Still no photos of the other two cats… Serena had a mat in her fur, Spooky Man tried to cut it out; one snip went wrong and she now has a bandage on the small hole in her skin.

Spooky Man feels awful, since he’s the only human she really likes. No photos until she heals, which might take a while — she’s going to be 20 years old around the first of September, which is about the human equivalent of 120.

Tuffi acquired an abscess at the base of his right ear that he scratched open. It was ugly; at one point, he had gotten all the fur off his right ear and had what appeared to be a gigantic hole in the skin. The original scab looked like it covered half of his ear, and the rest of the ear had that glossy look of burned skin.

He was not pleased about the wound cleaning, the peroxide treatment or the surface antibiotic. He was not pleased about house arrest, either. I wasn’t pleased about holding down a growling cat built like a linebacker, with only a towel between us, while Spooky Man cleaned, disinfected and applied antibiotic ointment.

The fur is starting to grow back (Spooky Man was concerned that he’d have a bald ear forever) and the scab is now smaller than a standard pencil eraser. So he won’t be ready for a portrait until his ear is fully recovered.

Some people’s furry kids.

Netiquette…because the alternative was a grammar rant

I’m a member of the Romance Writers of America (RWA), and several local chapters of RWA, as well as other local and regional writing support groups. I’m a member of a lot of Yahoo! groups, and I get most of my messages in digest form.

And you wouldn’t believe how clueless, self-absorbed, and rude people can be in e-mail. Well, you might believe it, but there are days where it still astonishes me.

I know these are lovely, wonderful people. They’re thin and attractive, good conversationalists and better dressers. Of course they are — they’re writers. And these breaches of good taste are aberrations from their normal behavior.

But just in case, here is a gut-check list of things to think about before you hit send on that next post.

1. Am I begging for something?

I received a digest (group of 25 messages in one e-mail) yesterday from an RWA special interest chapter–targeted toward writers in a specific romance subgenre–that had 12 message begging for something. Votes in a contest, blog traffic, website feedback, book purchases–whatever.

Nine message were congratulatory, one was the announcement being congratulated, and three were a discussion of a writing topic. By my count, that’s four messages of useful content out of a total of 25, less than 20%.

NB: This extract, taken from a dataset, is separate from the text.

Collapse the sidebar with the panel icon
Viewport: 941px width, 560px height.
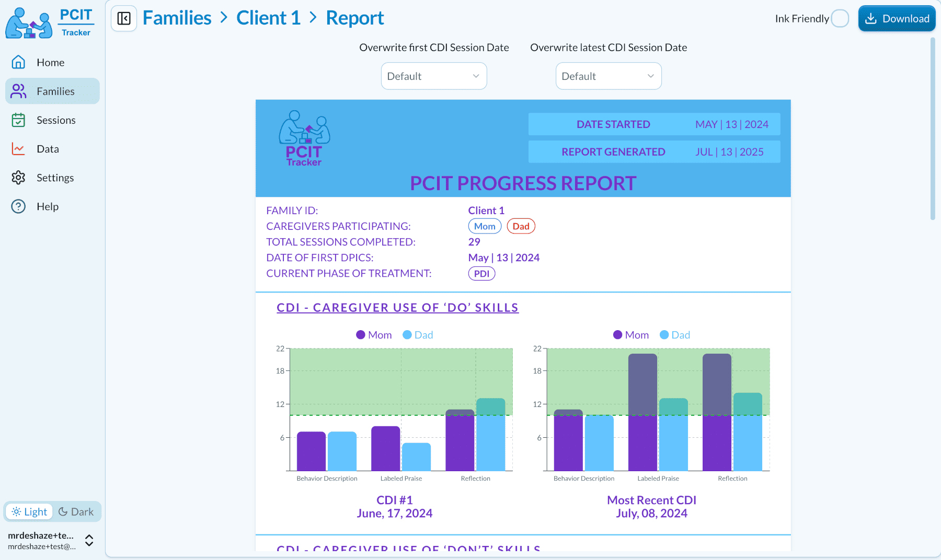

2. Am I complaining about something to the wrong people?

People seem very fond of directing complaints to the general population of a group, when the complaint really needs to be sent to the board if it’s going to change.

This is particularly useless on RWA groups, where it’s explicitly against the rules to forward something off the list without the sender’s permission (and the complainers never seem to give permission to forward). Standing on a soapbox and yelling merely annoys passersby.

3. Am I asking a question I could have answered myself with Google and two keywords?

If it takes you longer to type the question in e-mail form than it would to do your own search, you’re probably wasting your own time along with everyone else’s. Try the search first. No, really, you’re allowed.

And just for the record (because formatting comes up at least once a month on one or more groups), use 12-point Times New Roman, set your margins to 1″ all around, use a single space between sentences and set your MS Word line spacing to Exactly and 25 pts (not, as I’ve so often read, Exactly and 25 lines per page–it comes out to 25 lines per page, but by coincidence).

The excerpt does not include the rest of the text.